Source data —

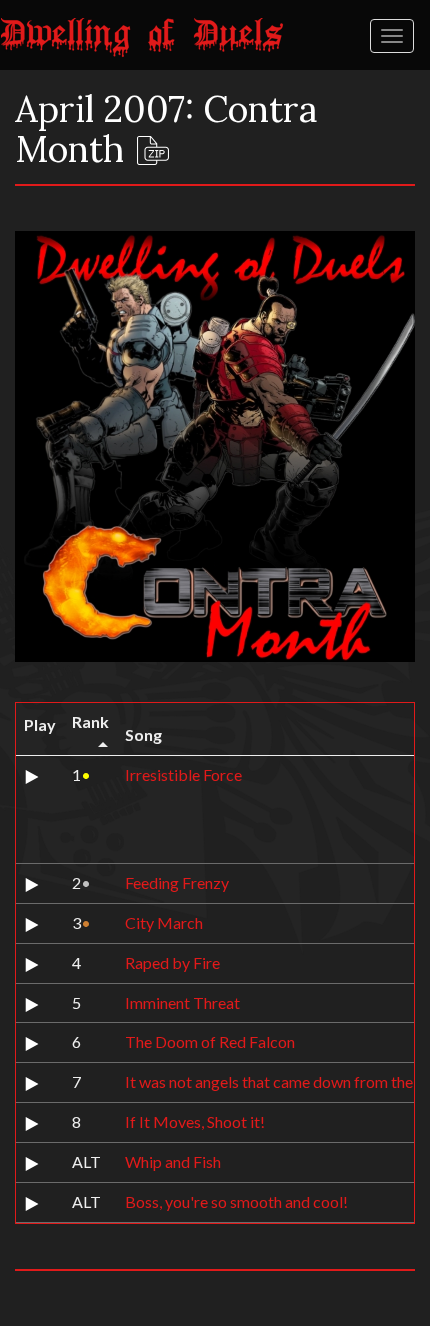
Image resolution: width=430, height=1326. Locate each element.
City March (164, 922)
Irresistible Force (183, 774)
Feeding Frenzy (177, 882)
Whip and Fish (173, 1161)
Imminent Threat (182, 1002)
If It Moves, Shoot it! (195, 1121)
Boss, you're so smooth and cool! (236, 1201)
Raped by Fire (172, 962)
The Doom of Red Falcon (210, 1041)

...

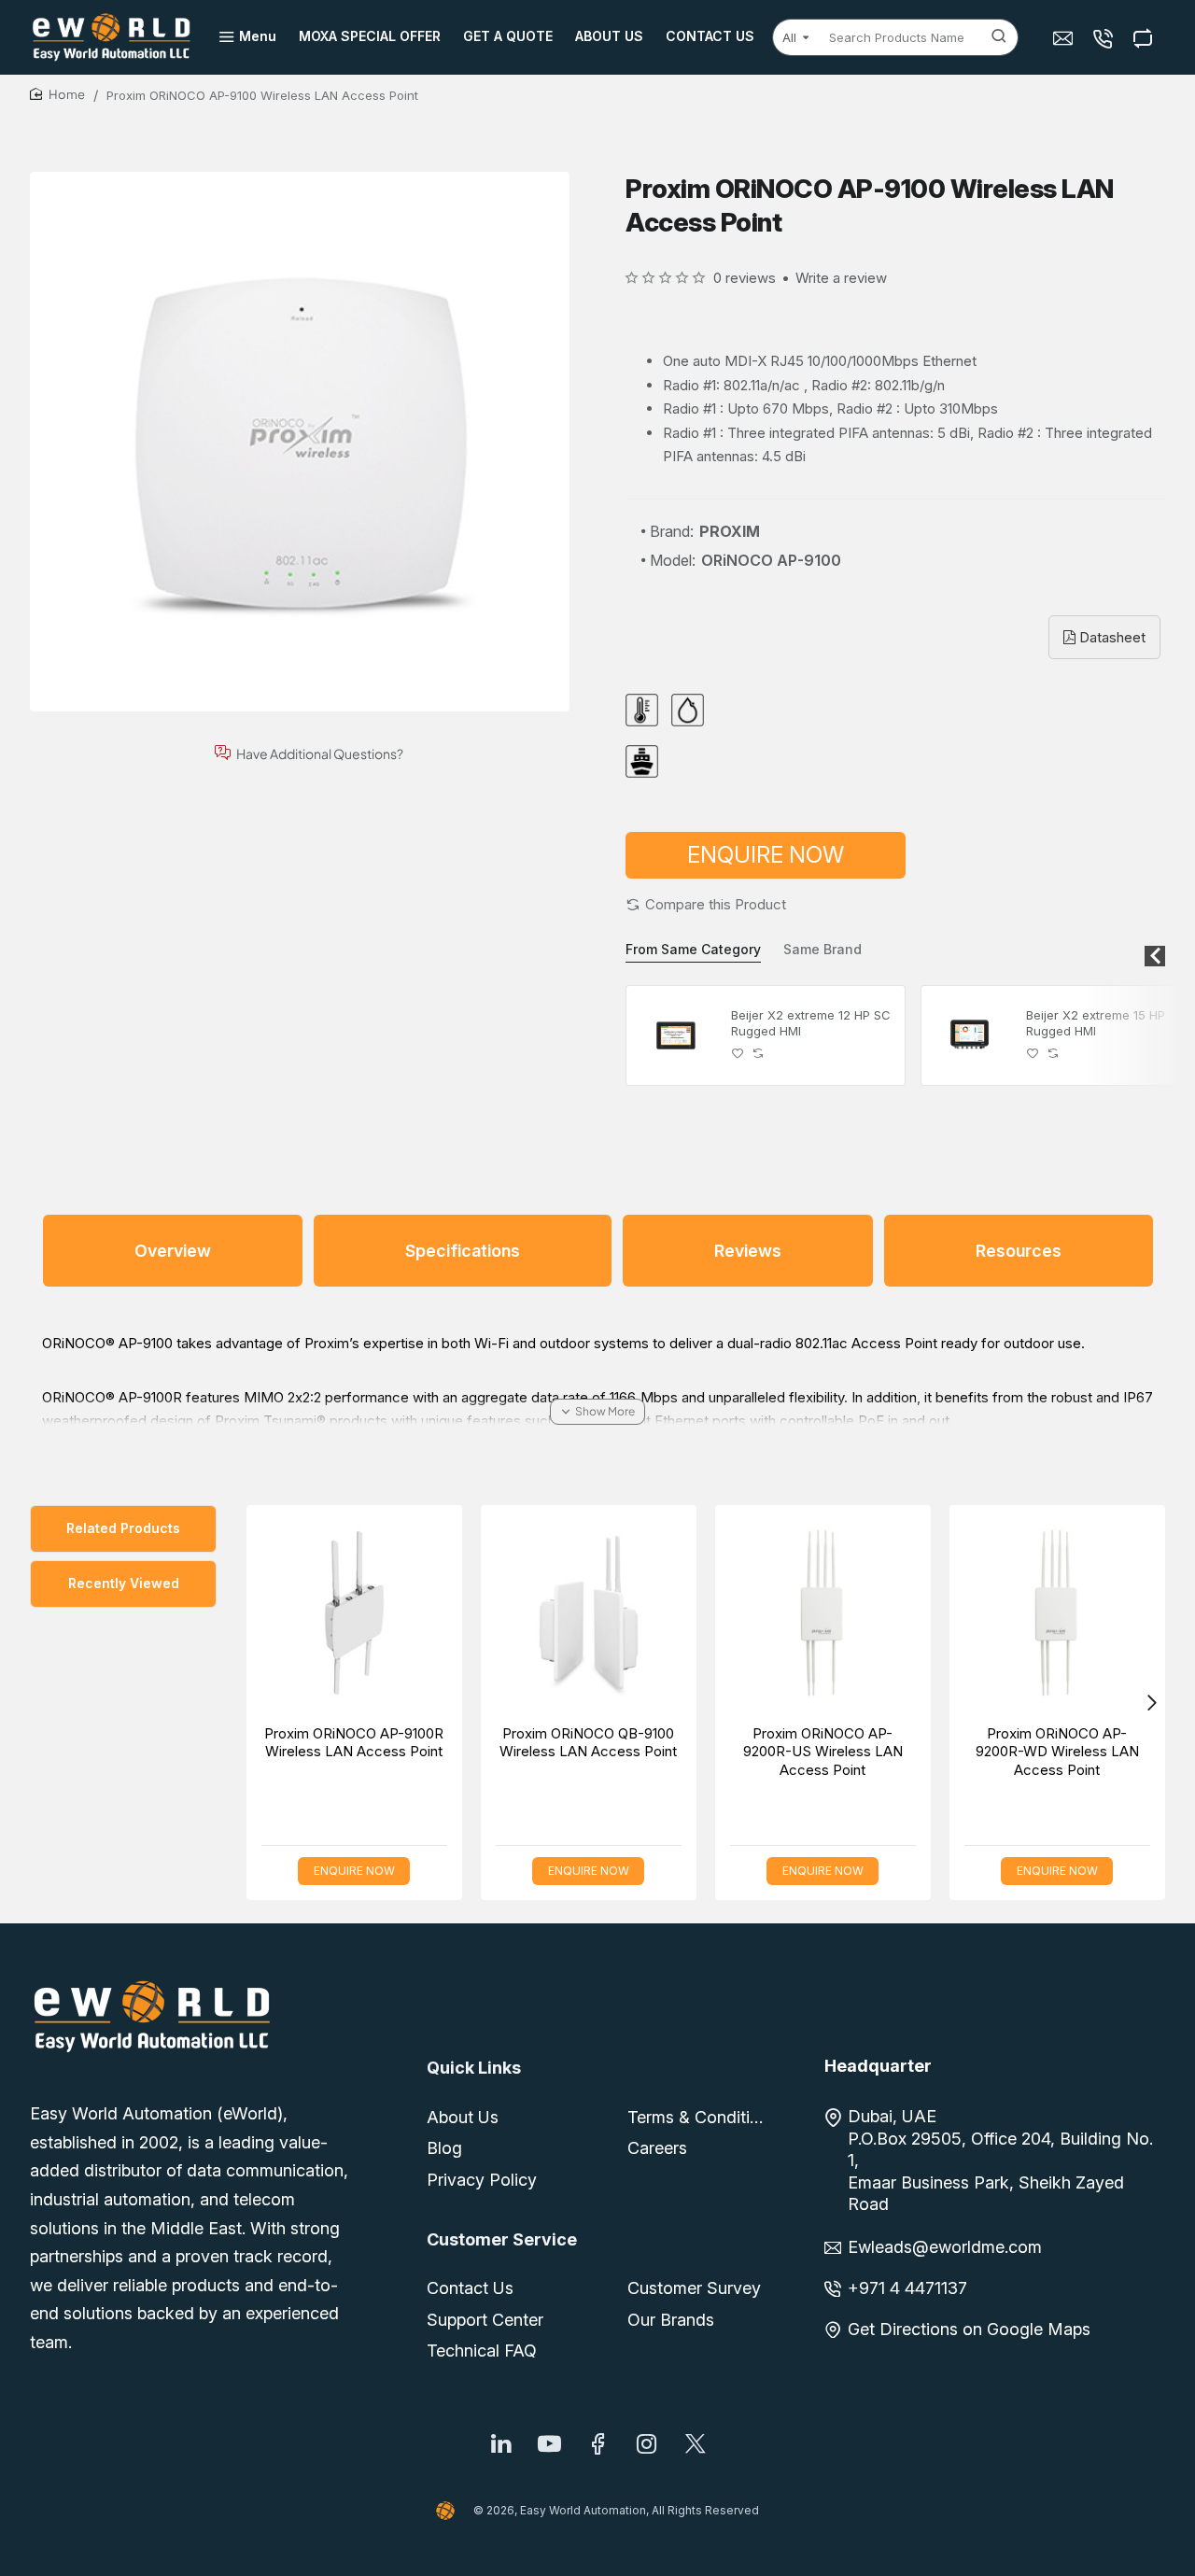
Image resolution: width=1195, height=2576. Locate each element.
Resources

Exercise — Word for word, restate the lines of the data above that fall between the line holding "Image resolution: width=430, height=1326." and the line holding "Boss, you're so smooth and cool! (236, 1201)", inclusive, and no other lines.

Task result —
Image resolution: width=430, height=1326. Locate each element.
City March (164, 922)
Irresistible Force (183, 774)
Feeding Frenzy (177, 882)
Whip and Fish (173, 1161)
Imminent Threat (182, 1002)
If It Moves, Shoot it! (195, 1121)
Boss, you're so smooth and cool! (236, 1201)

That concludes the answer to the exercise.